[Start of section]

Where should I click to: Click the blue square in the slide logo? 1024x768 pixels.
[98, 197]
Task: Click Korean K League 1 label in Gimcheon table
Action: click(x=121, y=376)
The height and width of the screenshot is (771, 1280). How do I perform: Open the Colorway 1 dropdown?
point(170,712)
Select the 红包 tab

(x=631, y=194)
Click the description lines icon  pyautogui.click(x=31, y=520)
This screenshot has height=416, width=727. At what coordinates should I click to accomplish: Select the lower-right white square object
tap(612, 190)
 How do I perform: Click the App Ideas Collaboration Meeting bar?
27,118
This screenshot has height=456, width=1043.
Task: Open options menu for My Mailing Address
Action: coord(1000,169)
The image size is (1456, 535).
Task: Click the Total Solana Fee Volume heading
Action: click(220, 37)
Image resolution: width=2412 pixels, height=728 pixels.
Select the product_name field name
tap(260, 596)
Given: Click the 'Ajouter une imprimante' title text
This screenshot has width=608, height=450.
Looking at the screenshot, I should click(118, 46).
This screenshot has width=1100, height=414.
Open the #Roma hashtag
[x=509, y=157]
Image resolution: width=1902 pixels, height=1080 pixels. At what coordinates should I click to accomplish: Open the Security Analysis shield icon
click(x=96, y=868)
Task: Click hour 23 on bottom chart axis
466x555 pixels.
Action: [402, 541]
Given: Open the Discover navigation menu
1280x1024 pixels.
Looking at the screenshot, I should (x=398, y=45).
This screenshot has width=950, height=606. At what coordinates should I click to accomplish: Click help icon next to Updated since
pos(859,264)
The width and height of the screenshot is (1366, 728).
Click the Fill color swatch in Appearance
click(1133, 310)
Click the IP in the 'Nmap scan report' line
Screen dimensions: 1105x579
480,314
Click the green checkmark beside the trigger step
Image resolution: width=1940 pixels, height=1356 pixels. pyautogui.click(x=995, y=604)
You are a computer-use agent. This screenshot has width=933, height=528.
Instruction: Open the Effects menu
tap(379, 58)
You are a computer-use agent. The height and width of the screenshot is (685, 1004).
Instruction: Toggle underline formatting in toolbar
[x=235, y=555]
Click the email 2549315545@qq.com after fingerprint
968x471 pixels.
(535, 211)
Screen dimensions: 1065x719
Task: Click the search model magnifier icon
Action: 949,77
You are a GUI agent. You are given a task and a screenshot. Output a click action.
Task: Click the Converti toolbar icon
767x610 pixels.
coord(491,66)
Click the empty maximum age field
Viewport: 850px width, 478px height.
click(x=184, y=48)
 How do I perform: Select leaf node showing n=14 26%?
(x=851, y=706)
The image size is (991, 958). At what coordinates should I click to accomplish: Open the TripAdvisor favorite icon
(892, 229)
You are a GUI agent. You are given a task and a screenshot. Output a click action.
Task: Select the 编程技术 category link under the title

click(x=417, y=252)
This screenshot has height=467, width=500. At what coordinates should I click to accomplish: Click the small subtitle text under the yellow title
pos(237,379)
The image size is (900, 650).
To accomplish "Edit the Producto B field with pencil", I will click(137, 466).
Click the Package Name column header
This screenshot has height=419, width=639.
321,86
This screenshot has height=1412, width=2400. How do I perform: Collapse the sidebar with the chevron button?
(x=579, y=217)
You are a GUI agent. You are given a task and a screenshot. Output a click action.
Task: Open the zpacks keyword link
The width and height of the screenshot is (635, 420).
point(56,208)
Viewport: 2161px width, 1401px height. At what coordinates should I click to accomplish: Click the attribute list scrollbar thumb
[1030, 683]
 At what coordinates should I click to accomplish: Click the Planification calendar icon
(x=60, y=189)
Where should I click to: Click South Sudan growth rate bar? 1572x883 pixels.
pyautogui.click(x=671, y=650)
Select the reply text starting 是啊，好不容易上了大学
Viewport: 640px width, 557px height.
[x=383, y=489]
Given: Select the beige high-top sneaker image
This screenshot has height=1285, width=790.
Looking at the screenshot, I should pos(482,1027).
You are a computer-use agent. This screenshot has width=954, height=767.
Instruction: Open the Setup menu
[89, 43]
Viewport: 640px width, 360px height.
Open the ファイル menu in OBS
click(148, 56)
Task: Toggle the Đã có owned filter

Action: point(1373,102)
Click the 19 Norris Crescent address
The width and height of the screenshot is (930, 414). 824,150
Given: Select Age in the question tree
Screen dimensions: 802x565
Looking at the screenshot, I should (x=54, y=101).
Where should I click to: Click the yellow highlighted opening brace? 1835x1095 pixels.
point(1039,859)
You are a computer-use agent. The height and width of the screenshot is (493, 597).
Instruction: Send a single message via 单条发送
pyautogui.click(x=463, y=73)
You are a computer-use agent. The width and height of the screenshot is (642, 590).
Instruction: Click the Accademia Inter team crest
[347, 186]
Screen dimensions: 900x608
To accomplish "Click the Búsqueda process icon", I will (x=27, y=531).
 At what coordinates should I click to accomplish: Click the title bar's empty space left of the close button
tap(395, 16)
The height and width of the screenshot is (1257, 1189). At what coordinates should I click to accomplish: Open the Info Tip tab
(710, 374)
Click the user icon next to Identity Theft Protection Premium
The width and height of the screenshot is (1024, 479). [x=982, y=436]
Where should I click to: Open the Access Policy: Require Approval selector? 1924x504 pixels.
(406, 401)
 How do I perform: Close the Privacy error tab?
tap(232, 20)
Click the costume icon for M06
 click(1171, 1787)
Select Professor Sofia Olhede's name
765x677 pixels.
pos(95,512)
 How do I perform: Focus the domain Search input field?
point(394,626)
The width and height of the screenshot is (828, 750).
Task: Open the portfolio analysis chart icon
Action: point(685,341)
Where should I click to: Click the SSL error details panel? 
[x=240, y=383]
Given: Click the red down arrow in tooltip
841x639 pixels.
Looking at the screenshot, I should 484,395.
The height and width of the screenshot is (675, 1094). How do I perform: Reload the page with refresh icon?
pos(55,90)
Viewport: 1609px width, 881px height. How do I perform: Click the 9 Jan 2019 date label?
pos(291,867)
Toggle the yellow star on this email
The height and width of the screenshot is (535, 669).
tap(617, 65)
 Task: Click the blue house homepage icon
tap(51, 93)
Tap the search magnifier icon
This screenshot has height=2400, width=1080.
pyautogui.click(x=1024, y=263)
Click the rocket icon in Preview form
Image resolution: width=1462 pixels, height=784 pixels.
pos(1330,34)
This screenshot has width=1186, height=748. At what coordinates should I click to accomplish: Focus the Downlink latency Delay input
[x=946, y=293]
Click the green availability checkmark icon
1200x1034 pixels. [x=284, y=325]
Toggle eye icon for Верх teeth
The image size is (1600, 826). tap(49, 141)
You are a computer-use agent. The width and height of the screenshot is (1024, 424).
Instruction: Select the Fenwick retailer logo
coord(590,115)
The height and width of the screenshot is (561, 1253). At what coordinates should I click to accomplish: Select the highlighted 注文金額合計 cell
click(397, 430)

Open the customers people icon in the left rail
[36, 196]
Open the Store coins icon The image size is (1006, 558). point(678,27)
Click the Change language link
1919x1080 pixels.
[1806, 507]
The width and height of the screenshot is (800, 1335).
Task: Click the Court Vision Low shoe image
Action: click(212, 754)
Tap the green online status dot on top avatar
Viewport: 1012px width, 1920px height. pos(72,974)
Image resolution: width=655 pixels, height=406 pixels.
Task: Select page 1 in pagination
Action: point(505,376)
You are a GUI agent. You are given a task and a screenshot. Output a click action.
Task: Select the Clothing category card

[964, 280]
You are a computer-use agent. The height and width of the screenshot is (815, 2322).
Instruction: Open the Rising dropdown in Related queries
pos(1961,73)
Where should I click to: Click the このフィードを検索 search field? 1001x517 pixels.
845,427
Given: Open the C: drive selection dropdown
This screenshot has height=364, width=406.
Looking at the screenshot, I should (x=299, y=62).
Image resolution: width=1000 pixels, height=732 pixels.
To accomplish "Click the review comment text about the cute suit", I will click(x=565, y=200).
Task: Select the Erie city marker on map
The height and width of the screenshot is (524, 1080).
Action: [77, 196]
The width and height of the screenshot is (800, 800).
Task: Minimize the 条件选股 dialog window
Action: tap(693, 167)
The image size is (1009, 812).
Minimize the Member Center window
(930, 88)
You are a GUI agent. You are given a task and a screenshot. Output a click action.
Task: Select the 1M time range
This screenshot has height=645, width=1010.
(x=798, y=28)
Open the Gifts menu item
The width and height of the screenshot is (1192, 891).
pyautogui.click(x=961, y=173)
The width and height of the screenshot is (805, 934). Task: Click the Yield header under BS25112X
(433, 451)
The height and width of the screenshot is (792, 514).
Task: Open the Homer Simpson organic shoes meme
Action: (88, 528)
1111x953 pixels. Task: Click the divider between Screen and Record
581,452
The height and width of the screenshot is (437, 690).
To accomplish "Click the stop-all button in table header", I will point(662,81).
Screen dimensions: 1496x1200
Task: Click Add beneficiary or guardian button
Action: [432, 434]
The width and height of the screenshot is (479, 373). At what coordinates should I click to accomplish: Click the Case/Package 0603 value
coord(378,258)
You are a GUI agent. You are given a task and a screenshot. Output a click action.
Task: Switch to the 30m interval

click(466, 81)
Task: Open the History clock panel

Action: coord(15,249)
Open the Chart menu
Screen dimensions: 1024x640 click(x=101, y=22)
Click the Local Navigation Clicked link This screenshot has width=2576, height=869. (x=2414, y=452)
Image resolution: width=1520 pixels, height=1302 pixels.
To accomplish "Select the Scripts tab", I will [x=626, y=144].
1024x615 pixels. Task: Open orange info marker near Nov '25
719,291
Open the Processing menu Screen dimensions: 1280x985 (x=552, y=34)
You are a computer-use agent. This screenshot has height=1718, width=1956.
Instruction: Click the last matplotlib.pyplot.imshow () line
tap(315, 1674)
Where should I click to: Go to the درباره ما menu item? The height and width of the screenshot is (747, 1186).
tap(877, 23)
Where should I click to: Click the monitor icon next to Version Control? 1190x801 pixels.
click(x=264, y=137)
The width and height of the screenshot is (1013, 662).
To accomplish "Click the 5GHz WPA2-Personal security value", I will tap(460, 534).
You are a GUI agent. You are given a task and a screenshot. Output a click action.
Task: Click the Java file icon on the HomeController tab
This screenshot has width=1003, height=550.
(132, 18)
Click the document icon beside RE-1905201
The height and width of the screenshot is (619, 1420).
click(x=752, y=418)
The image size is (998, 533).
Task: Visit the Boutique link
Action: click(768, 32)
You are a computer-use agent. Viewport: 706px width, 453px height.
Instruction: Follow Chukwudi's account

[End of section]

# TASK
What lines above contain the string "computer"? Copy all of them.

# OUTPUT
You are a computer-use agent. This screenshot has width=933, height=528.
You are a computer-use agent. The height and width of the screenshot is (685, 1004).
You are a computer-use agent. This screenshot has width=954, height=767.
You are a computer-use agent. The height and width of the screenshot is (493, 597).
You are a computer-use agent. The width and height of the screenshot is (642, 590).
You are a computer-use agent. The width and height of the screenshot is (1024, 424).
You are a computer-use agent. The height and width of the screenshot is (815, 2322).
You are a computer-use agent. This screenshot has height=1718, width=1956.
You are a computer-use agent. Viewport: 706px width, 453px height.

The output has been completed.